The shallowness of Davies’ adaptation is particularly evident when we enter the final act where Chris’ family comes under pressure from local villagers who are enraged by the group’s failure to support the war. The problem here is that, up until that point, Davies had barely acknowledged the existence of a world outside of Chris’ farm and so he is unable to communicate why a group of isolated farm workers would suddenly feel obliged to conform to the wishes of a community that appears to have had almost no impact on their lives. This lack of broader context also serves to completely undermine a climactic scene as Chris’ husband is supposed to have brought the savagery of war home with him from the recruitment centre but in truth he just comes across as inexplicably drunk and hostile.
Despite being poorly cast and quite poorly adapted, the film does get a number of things right as McDonagh’s claustrophobic cinematography means that the film explodes with beauty and joy whenever the characters do bother to step outside. Indeed, there’s a lovely moment when Chris and Ewan meet on a street filled with sheep that shows not only the beauty of the Scottish countryside but also what Deyne is capable of achieving when allowed to actually emote. Admittedly, these moments of emotional expansiveness shine because so much of the film is claustrophobic but they do hint at what the film might have been like had Davies found a better balance between light and shade.

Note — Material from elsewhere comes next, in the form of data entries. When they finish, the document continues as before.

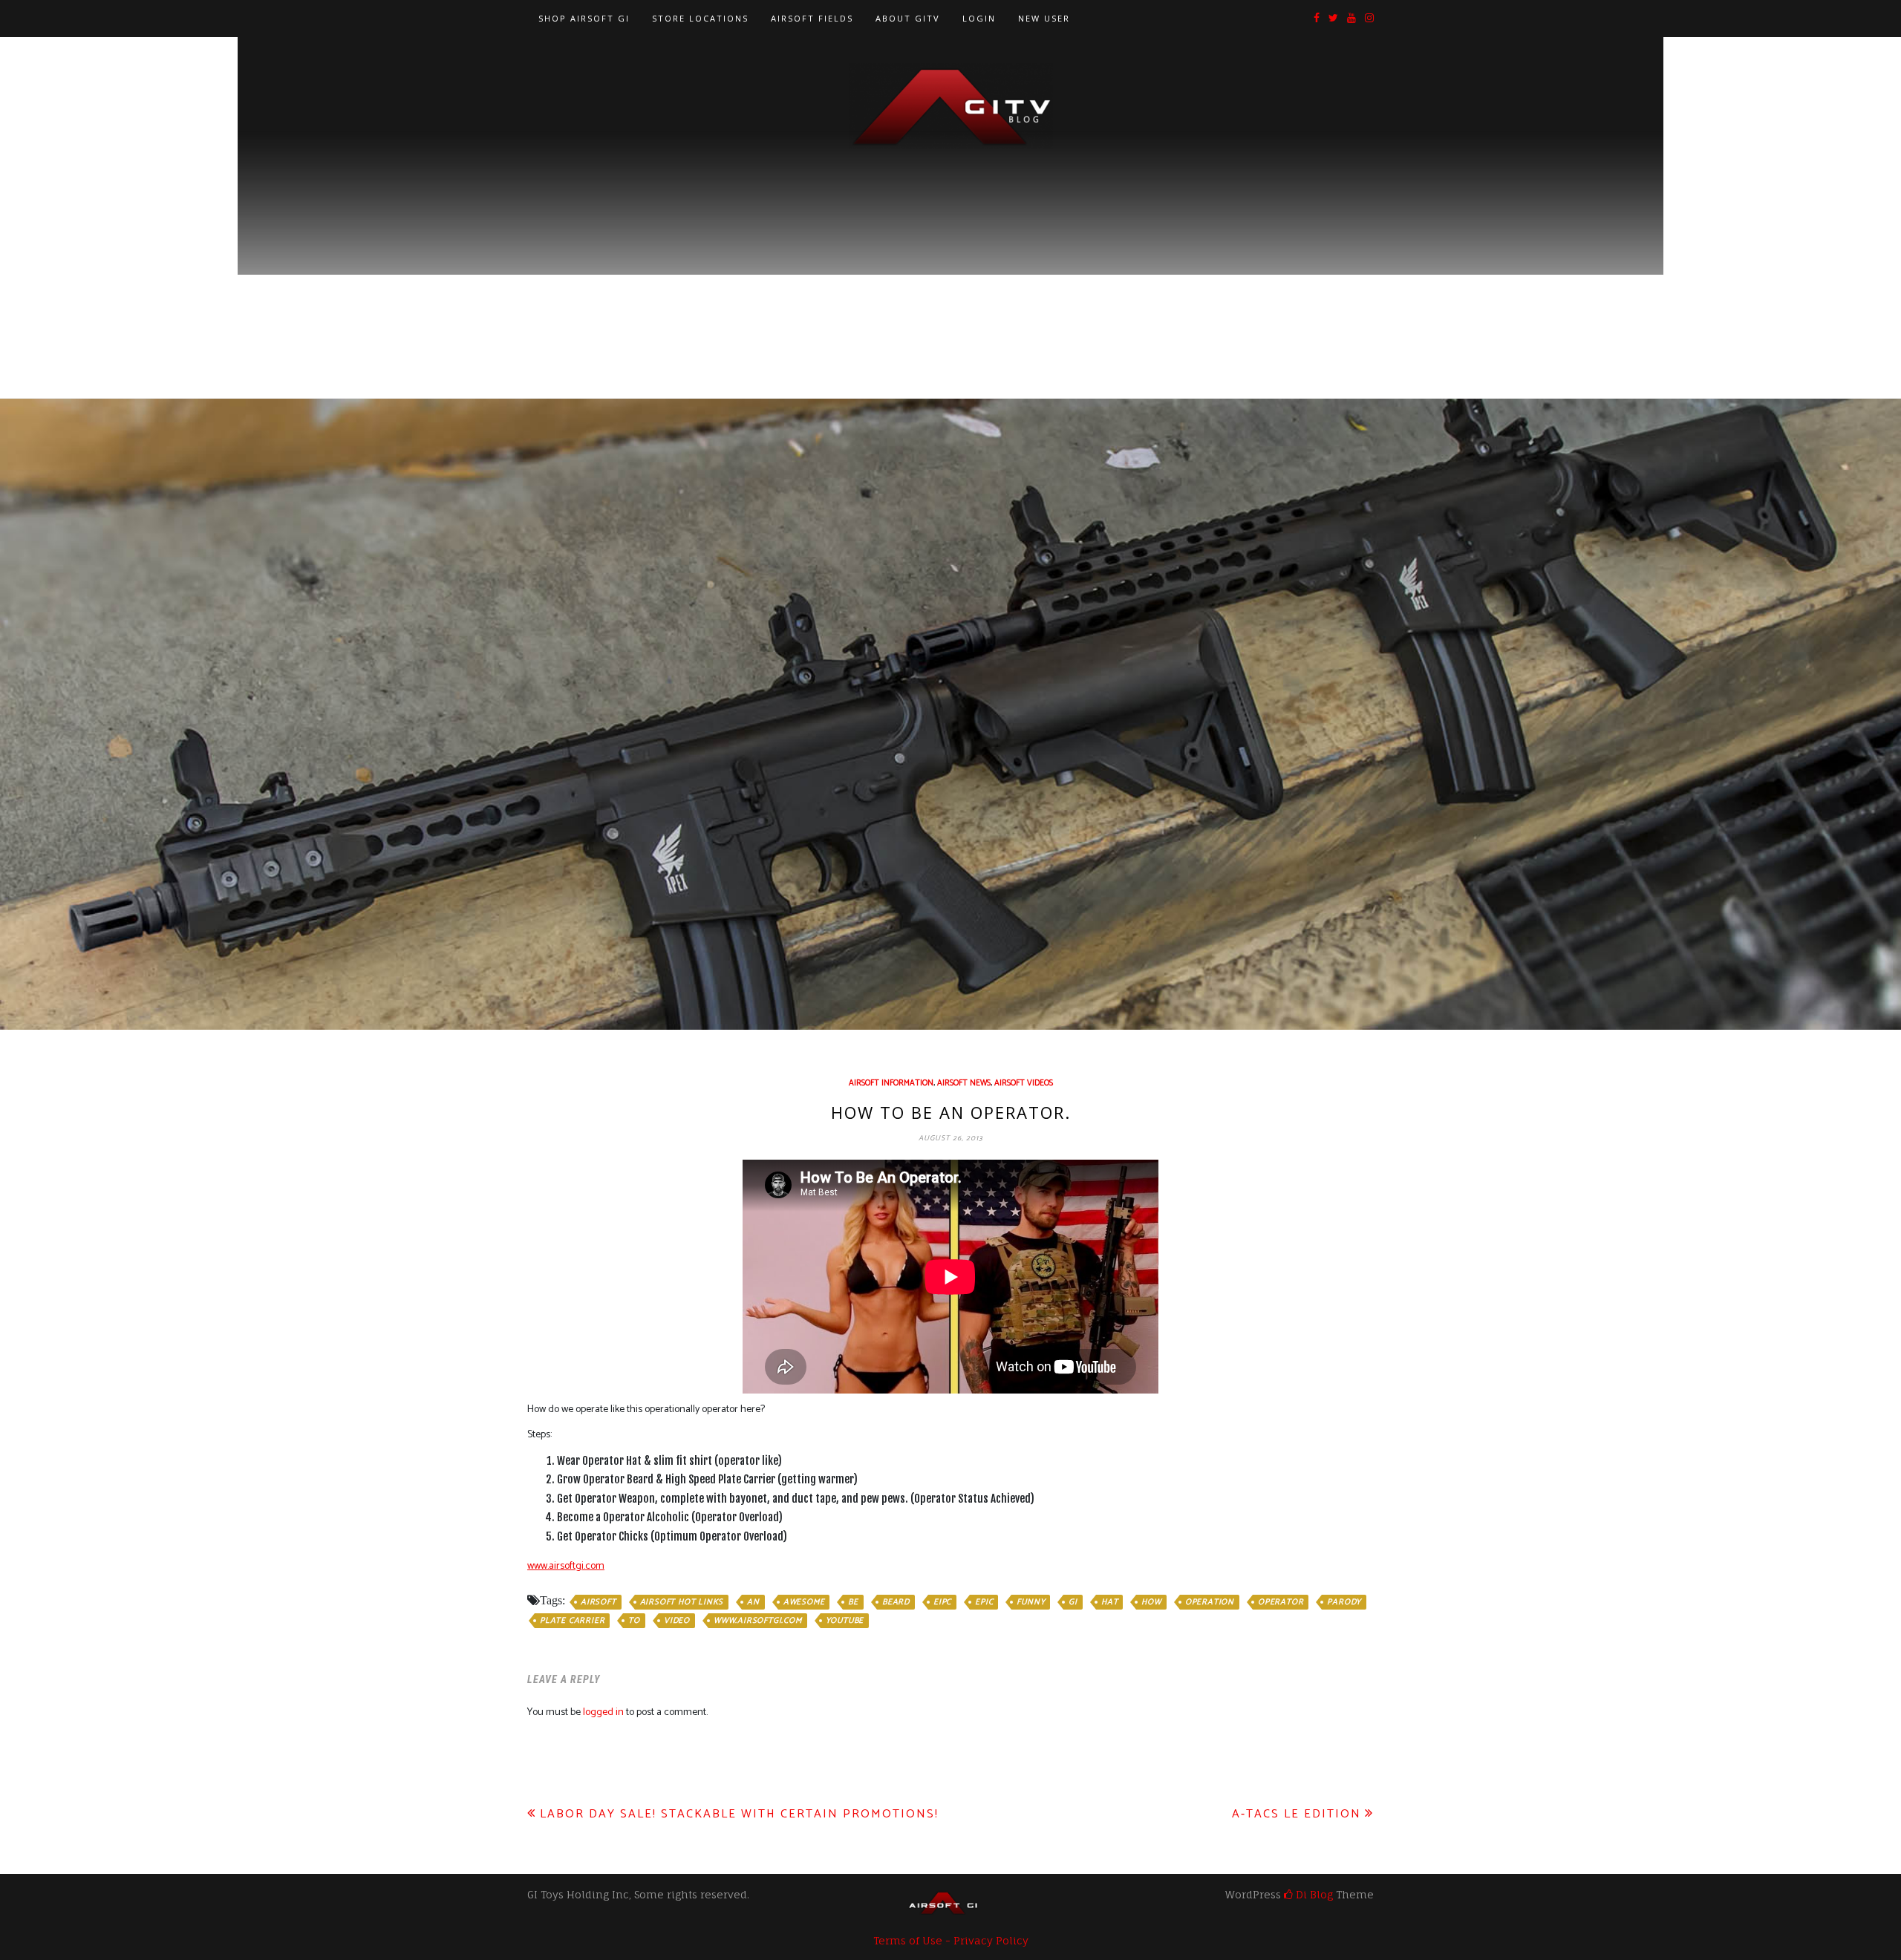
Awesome (804, 1602)
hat (1109, 1602)
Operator (1280, 1602)
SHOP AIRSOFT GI (584, 18)
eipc (942, 1602)
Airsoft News (964, 1083)
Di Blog (1313, 1894)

Also excellent is the film’s depiction of World War I as an atrocity rather than a tragedy: Tragedy is millions of men fighting and dying in the name of freedom, but an atrocity is when millions of working class men are fed into an industrialised meat-grinder by a ruling class who viewed them as nothing short of disposable. This is one area where the farm’s remoteness from the outside world really seems to work as the war never seems like anything other than an injustice imposed by the powerful upon the powerless.
As frustrating as it is beautiful, Sunset Song leaves us wondering what might have been achieved had Davies decided to turn the novels into a miniseries rather than a film. At five or six hours, Sunset Song would have worked brilliantly but at just over two hours it feels cramped and reductive.